(1512–1594) Dutch cartographer and geographer
Mercator, originally named Kremer, was born at Rupelmonde, now in Belgium. At the University of Louvain (1530–32) he was a pupil of Gemma Frisius. After learning the basic skills of an instrument maker and engraver, he founded his own studio in Louvain in 1534. Despite accusations of heresy and imprisonment in 1544, he remained in Louvain until 1552, when he moved to Duisburg and opened a cartographic workshop.
Mercator first made his international reputation as a cartographer in 1554 with his map of Europe in which he reduced the size of the Mediterranean from the 62° of Ptolemy to a more realistic, but still excessive, 52°. He produced his world map in 1569 and his edition of Ptolemy in 1578, while his Atlas, begun in 1569, was only published by his son after his death. It was intended to be a whole series of publications describing both the creation of the world and its subsequent history. Mercator was the first to use the term ‘atlas’ for such works, the book having as its frontispiece an illustration of Atlas supporting the world.
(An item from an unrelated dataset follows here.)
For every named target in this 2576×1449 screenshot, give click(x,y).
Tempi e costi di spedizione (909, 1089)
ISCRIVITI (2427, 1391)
The value of Mercator's work lies not just in his skills as an engraver, but also in the introduction of his famous projection in his 1569 map of the world. Navigators wished to be able to sail on what was called a rhumb-line course, or a loxodrome, i.e., to sail between two points on a constant bearing, charting their course with a straight line. On the surface of a globe such lines are curves; to project them onto a plane chart Mercator made the meridians (the lines of longitude) parallel instead of converging at the Poles. This made it straightforward for a navigator to plot his course but it also produced the familiar distortion of the Mercator projection – exaggeration of east–west distances and areas in the high latitudes.
The big difference, apart from projection, between Mercator's and classical maps was in the representation of the Americas. He was not the first to use the name America on a map, that distinction belonging to Martin Waldseemüller in 1507, but he was the first to divide the continent into two named parts – Americae pars septentrionalis (northern part of America) and Americae pars meridionalis (southern part of America).